There Are Two Types of People: Magic Shop Kids, and Magick Shoppe Kids
The other day I realised, while in the inner sanctum of the best friends Whatsapp group, that the gang was divided into two archetypes: Magic Shop Kids (Gavin and Tash) and Magick Shoppe Kids (me, Harry and Ella). A magic shop is a place where you go to buy magic tricks; a magick shoppe is where you go to buy a red candle, a tiny brown bottle of incense and a book on angels.
You don’t have to literally be a magic shop to be a magic shop. A magic shop has a slight end-of-the-pier, Brighton-in-the-Victorian-era, this-way-for-a-coat-hanger-abortion-ma’am energy. They are run by men called Terry and Terry is the one who started the “baby alien in slime in a plastic egg” craze at your school. Magic shops often double as joke shops, and joke shops become stag and hen night shops. Because the joke shop is adjacent to nightlife, there’s a frank yet kinky energy to the whole business. Kids who spend a lot of time here grow up to have frank and kinky energies. Magic Shop Kids are excellent drivers. They believe in aliens, but not ghosts.
Most importantly of all, Magic Shop Kids need to know how things work. They stay that way for the rest of their lives. A Magic Shop Kid doesn’t waste time with the supernatural because they believe that the natural answers are every bit as mind-blowing. Magic Shop Kids know very specific things about deep sea life, and they watch “How’s It Made” when they’re stoned. Determination runs through the Magic Shop Kid like copper wire through a telephone line. They are tremendously hard workers. There’s no room for “there’s no wrong way to make art”, because there are wrong ways. If you tie the bit of string to your finger the wrong way, the whole trick falls apart.

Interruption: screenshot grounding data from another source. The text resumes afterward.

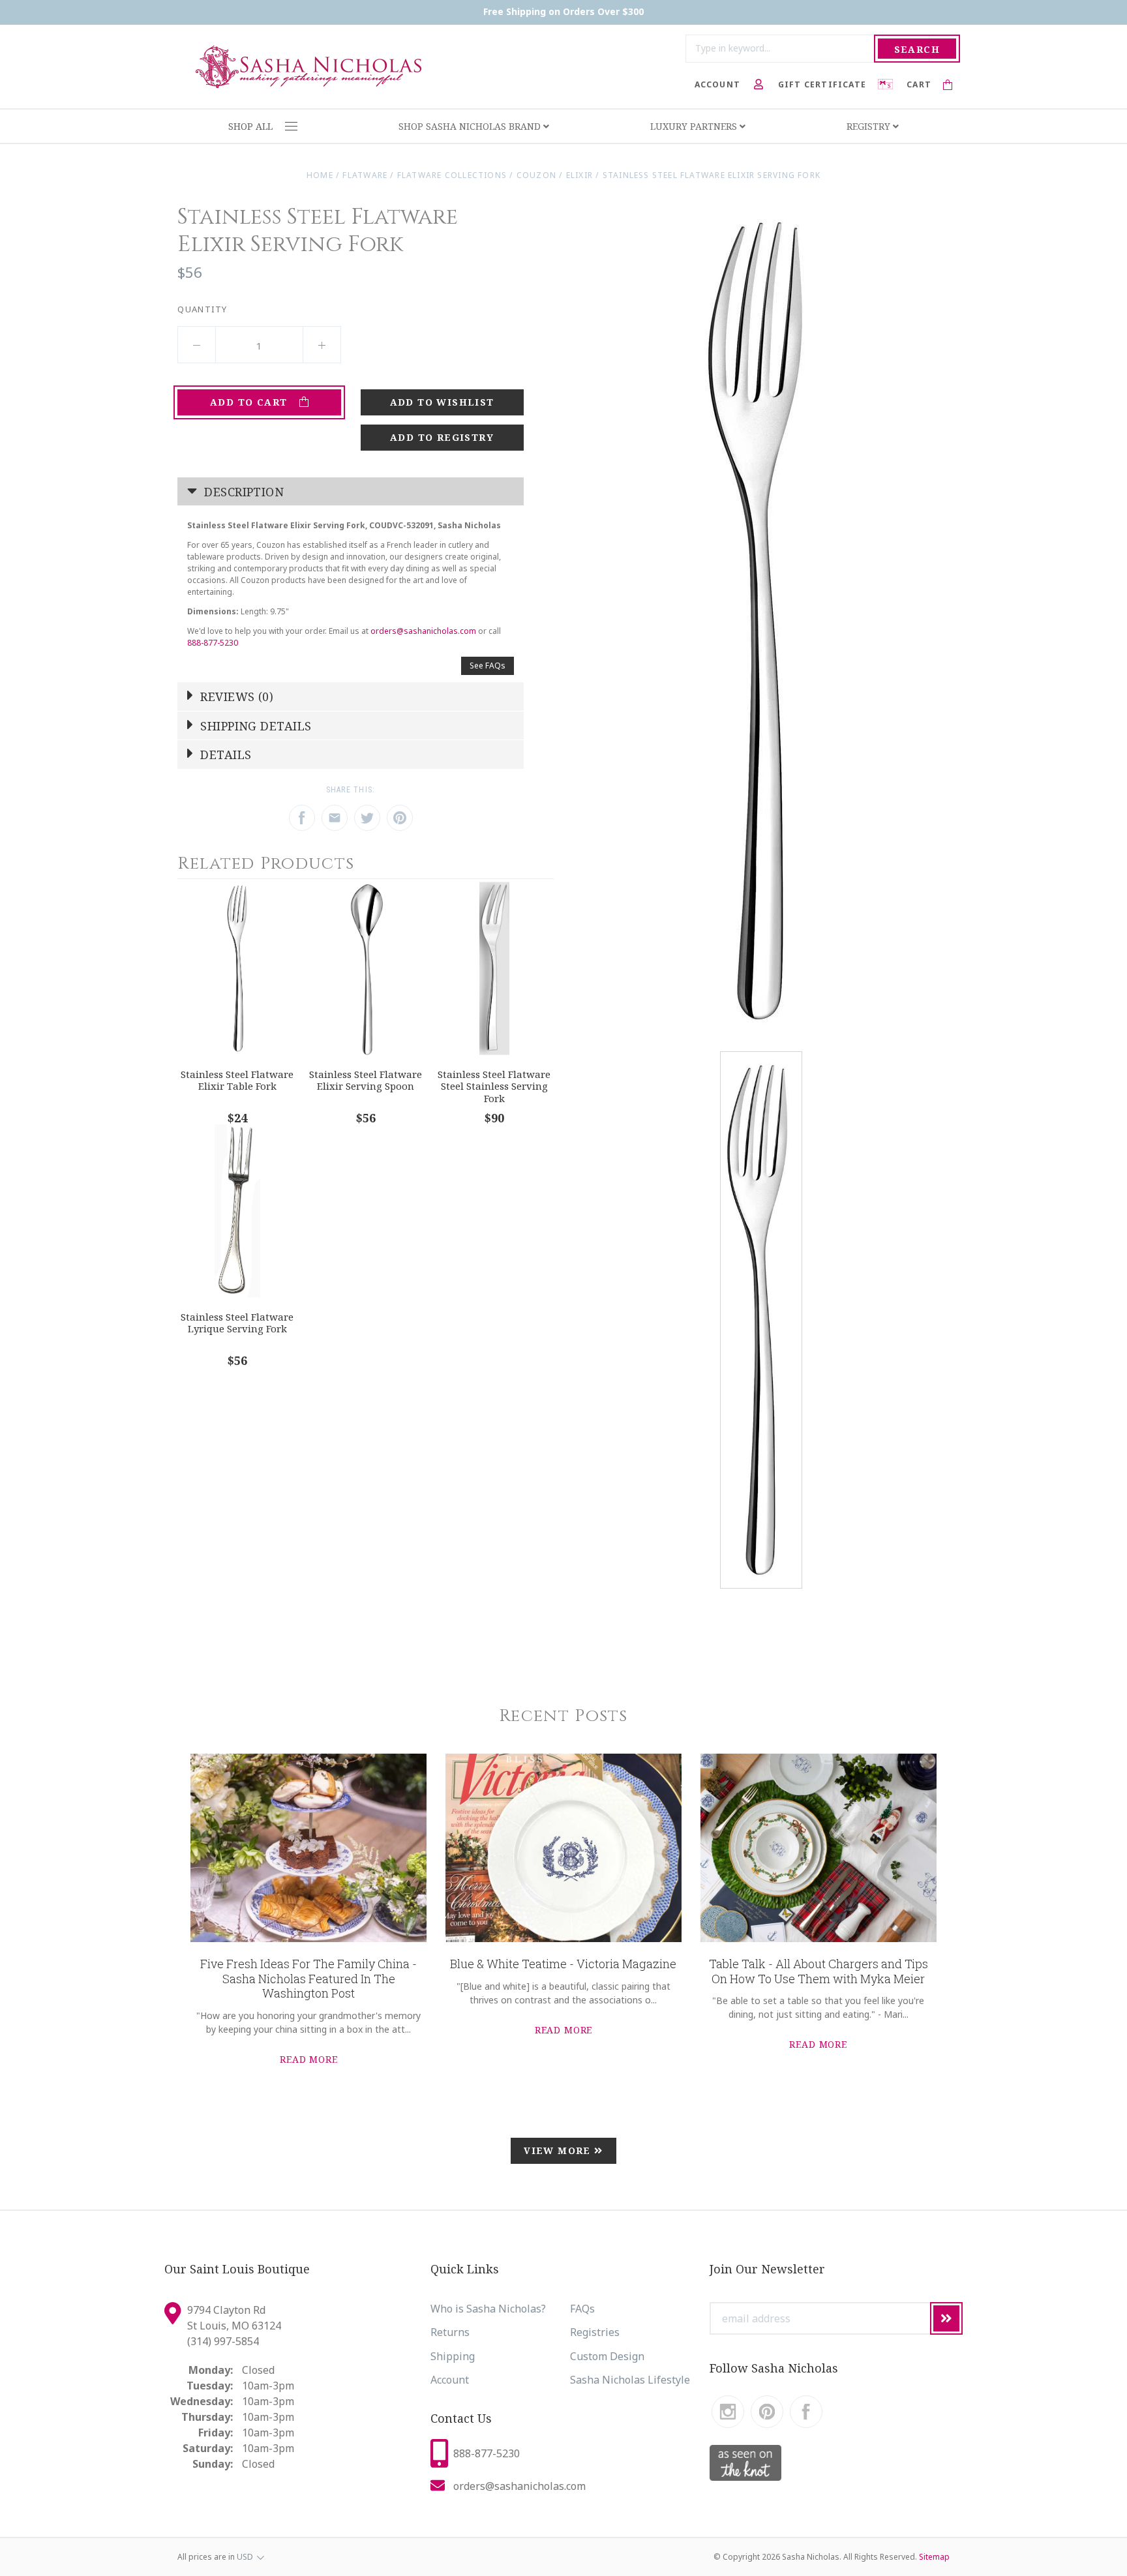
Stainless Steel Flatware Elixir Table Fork (237, 1080)
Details (224, 754)
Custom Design (607, 2356)
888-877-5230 (212, 642)
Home (320, 175)
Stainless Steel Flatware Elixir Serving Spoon (365, 1080)
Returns (450, 2332)
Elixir (579, 175)
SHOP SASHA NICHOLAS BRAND (470, 126)
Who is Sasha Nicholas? (488, 2308)
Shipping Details (254, 726)
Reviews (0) (235, 696)
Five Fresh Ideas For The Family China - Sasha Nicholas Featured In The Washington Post (308, 1978)
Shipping (452, 2356)
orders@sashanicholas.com (423, 631)
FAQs (582, 2308)
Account (449, 2380)
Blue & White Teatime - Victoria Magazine (563, 1963)
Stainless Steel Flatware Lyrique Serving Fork (237, 1323)
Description (242, 492)
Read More (309, 2059)
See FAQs (487, 665)
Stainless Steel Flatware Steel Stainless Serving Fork (494, 1086)
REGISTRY (870, 126)
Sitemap (934, 2556)
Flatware (364, 175)
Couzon (536, 175)
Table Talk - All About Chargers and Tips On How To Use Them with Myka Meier (818, 1971)
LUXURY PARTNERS (695, 126)
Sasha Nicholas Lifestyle (630, 2380)
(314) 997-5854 (223, 2341)
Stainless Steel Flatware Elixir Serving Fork (711, 175)
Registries (595, 2332)
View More (559, 2150)
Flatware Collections (452, 175)
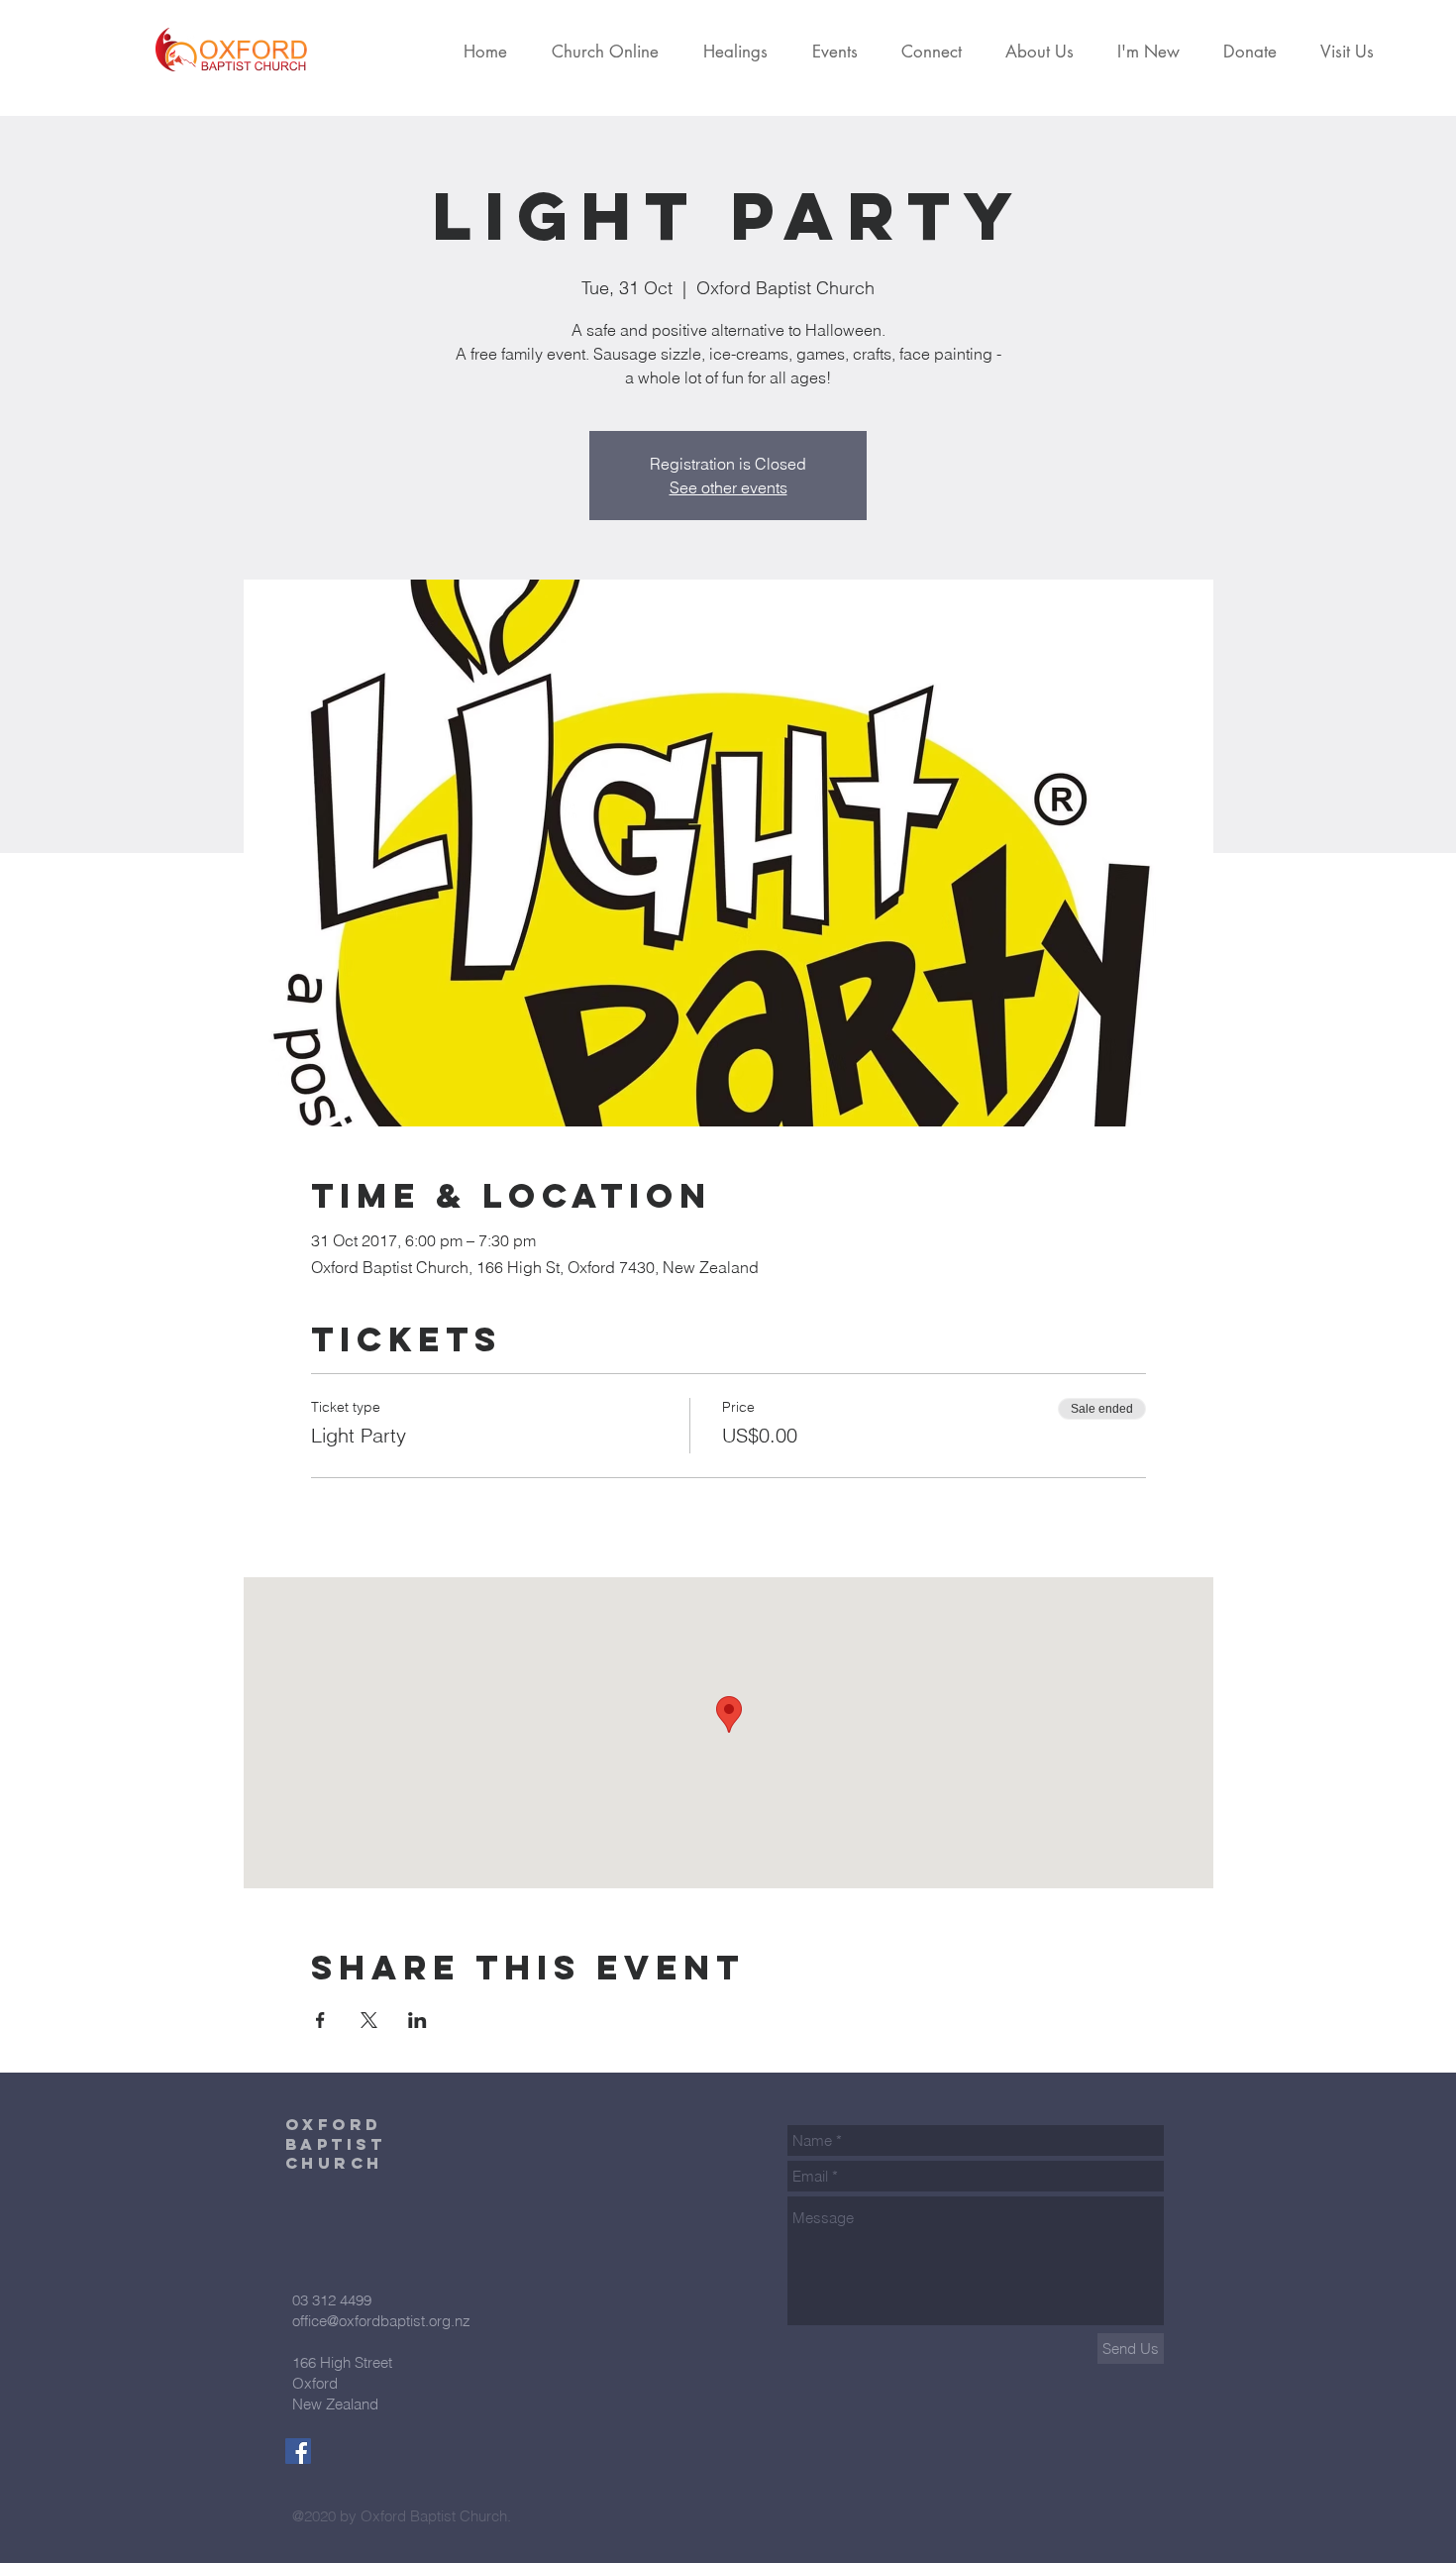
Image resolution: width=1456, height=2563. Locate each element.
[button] (611, 51)
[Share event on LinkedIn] (417, 2020)
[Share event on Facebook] (320, 2020)
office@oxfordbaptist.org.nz (381, 2320)
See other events (728, 487)
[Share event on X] (369, 2020)
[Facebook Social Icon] (298, 2451)
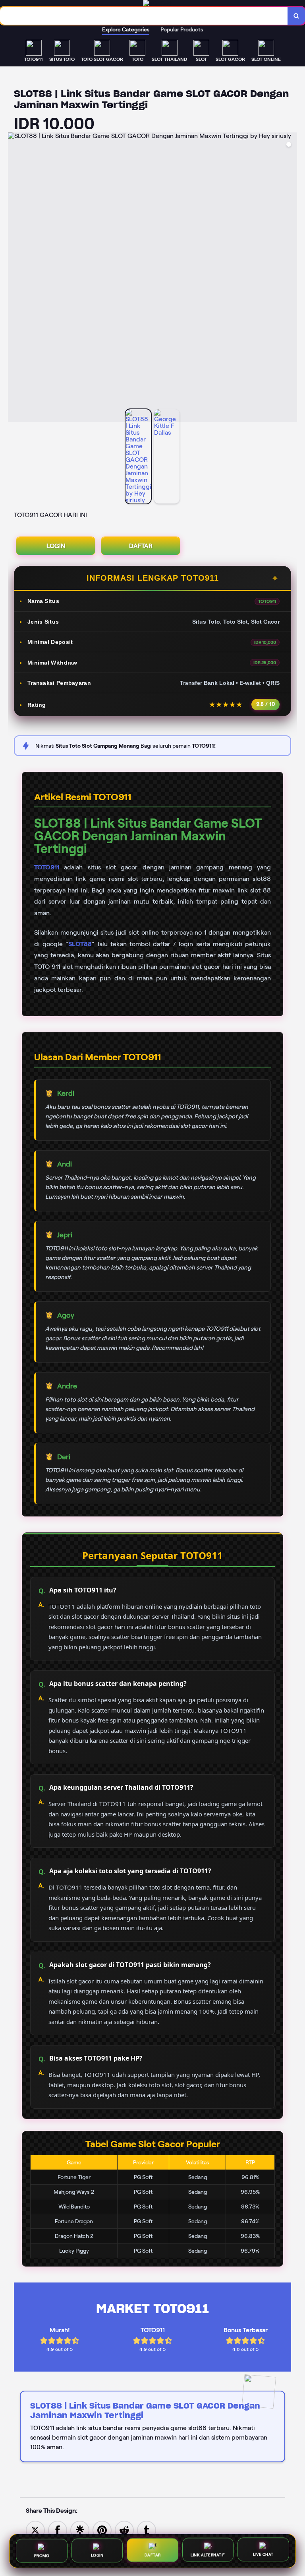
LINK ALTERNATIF (208, 2555)
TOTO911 (46, 867)
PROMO (42, 2554)
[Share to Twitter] (35, 2529)
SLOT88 (80, 944)
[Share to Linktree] (79, 2529)
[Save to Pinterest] (102, 2529)
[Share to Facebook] (57, 2529)
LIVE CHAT (263, 2556)
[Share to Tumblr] (146, 2529)
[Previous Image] (14, 278)
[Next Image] (290, 278)
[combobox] (144, 16)
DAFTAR (140, 545)
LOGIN (55, 545)
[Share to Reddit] (124, 2529)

Similarly to the magic shop, a magick shoppe doesn’t have to be a magick shoppe. It’s a catch all term for a place that sells things, and there’s absolutely no proof that the things work. The essence of this is a place that sells crystals and tarot cards, but it also includes independent health food shops that sell folk albums by the counter. There is a little area in the shop that is cordoned off for palm readings and reiki healing, and while you can’t see anything that happens there, you can hear it. Some woman is getting her tarot done and you can hear it. These places also do a strong line in dragon and fairy figurines, spoon jewellery, and bamboo toothbrushes.
Magick Shoppe Kids have a formless, baseless hope that there must be a better way of doing things. They do a lot of Duolingo. They are always trying very sincerely to improve themselves, while simultaneously, joyfully knowing that whatever success garnered will be short-lived. The Magick Shoppe Kid inside of me is the one who own a yoga mat, an Italian dictionary, and a book on herbs. Every year, the Magick Shoppe Kid buys a beautiful, dated diary. She tells herself that she will write just one line a day, every day, so that time can be marked and not just fall into an endless crevasse of things that simply happened. She is not too disappointed when it doesn’t happen. Magick Shoppe Kids have an extremely refined sense of smell.
When Gavin and I are on long drives, it’s the Magic Shop Kid in him that says “did you see that guy cut me off?” and the Magick Shoppe in me that says “that guys has a dog in his car!”
Harry’s girlfriend Lauren is a Magic Shop Kid, something I’m very relieved by, as you really need one of each in a relationship. She’s into the Soviet Union in a big way. (Magic shop kids are into Rome and the Soviet Union; Magick Shoppe kids are into French people and Egypt)
Meg and Jo March are Magic Shop Kids; Beth and Amy are Magick Shoppe Kids.
Katherine of Aragon, Jane Seymour, Catherine Howard: Magick Shoppe
Anne Boleyn, Anne of Cleeves, Catherine Parr: Magic Shop
Winston Churchill: Magic Shop
Barack Obama: Magick Shoppe
Both of the Clintons are Magic Shops, although Chelsea, curiously, is Magick Shoppe.